Siang hari tiba, anak-anak peladang sudah selesai mengikuti pelajaran di sekolah. Mereka pulang membawa beban sebagai anak peladang di pedesaan. Mereka akan membantu orang tua menimba air, membersihkan rumah, mencuci perlengkapan makan, dan selalu saja ada celah waktu untuk bermain bila tidak ditugaskan mencari pakan ternak atau mengambil kayu kering sebagai bahan bakar. Semua ini sudah menjadi kebiasaan anak-anak pedesaan yang rerata orang tuanya peladang sambil beternak seperlunya.
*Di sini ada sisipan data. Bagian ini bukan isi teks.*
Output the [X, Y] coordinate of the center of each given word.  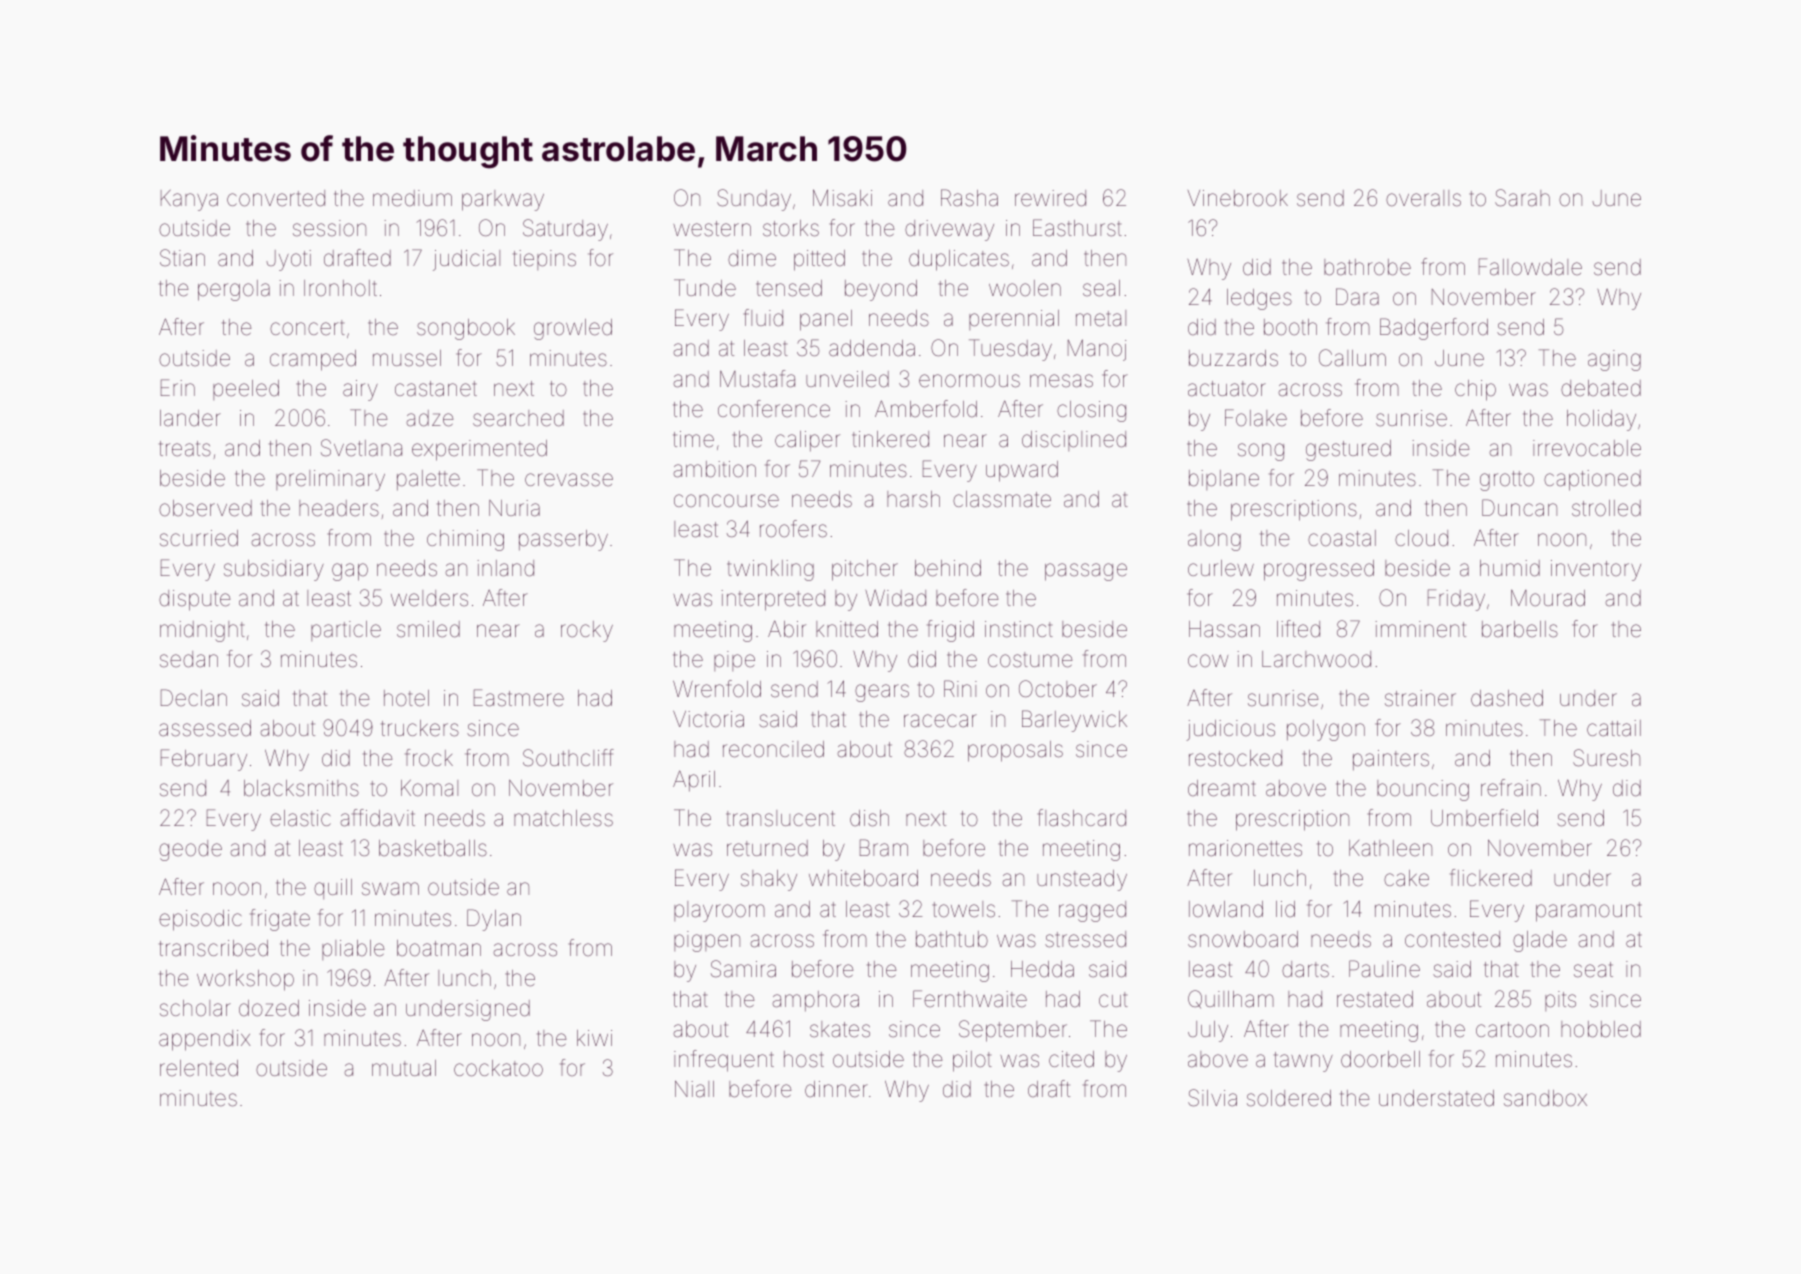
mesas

Desember tiba, cucuran air langit tiba. Anak-anak bergirang. Para peladang mencerahkan wajah. Rasanya kaki dan tangan serta seluruh anggota tubuh ringan digoyang dan digerakkan. Malam menjadi amat panjang bila hujan menderas. Badan tak rindu rebah, mata tak suka dipejam.
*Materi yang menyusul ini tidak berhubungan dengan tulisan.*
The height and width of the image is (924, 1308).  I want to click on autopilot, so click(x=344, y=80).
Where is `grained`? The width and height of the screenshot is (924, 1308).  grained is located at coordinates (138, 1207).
Ternak-ternak peliharaan mendongak bagai bersyukur ketika cucuran air langit dicurahkan. Kilat tak dihiraukan, guntur tak dipedulikan. Semua itu memberi warna pada suatu budaya alam yang sudah menjadi hafalan dalam darah dan daging kaum peladang. Bersyukur pada Sang Khalik sambil mengingat nasihat dan peringatan-Nya agar mereka bukan saja mengusahakan untuk mendapatkan manfaat yakni pangan, namun juga wajib untuk memelihara, menanam pepohonan dan bukan membabat hutan hingga bopeng di mana-mana.
Pepohonan mulai menunjukkan pucuk-pucuk hijau muda. Rerumputan yang terbaring dalam tidur panjang pada musim kemarau segera bangkit bersama menghunjukkan tunas berujung lancip mendongak. Keindahan dipertontonkan oleh segenap ciptaan Sang Khalik.
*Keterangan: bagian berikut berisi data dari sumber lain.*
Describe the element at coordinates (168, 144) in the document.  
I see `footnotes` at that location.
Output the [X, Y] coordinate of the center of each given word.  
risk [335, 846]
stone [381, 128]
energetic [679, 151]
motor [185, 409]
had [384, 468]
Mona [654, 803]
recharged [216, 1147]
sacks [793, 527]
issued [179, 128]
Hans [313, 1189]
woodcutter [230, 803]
Alam desa dengan bebukitan dan ngarai, lembah yang menyimpan terjal-terjal bekas longsoran menjadi panu pada pemandangan hijau kebiruan di kejauhan. Jalan berkelok dibuat oleh masyarakat, pemerintah dan pihak pengembang membantu membuka akses menjadikan jalan setapak atau jalan motor menjadi jalan tani yang dapat dilewati kendaraan roda empat. Masyarakat senang, bumi menangis, hewan liar bergeser sesaat menunggu waktu yang tepat untuk membalaskan dendam.
Bunga flamboyan memamerkan keindahan. Kaum dan komunitas di Timor menyebut namanya dalam bahasa lokal, sepe. Mekarnya bunga sepe memberi tanda akhir tahun segera menjelang. Kaum Nasrani segera akan mendirikan pohon-pohon natal dalam segala ukuran untuk perayaan hari kelahiran Yesus. Pohon sepe di pedalaman tak ditanam, ia tumbuh liar di mana-mana.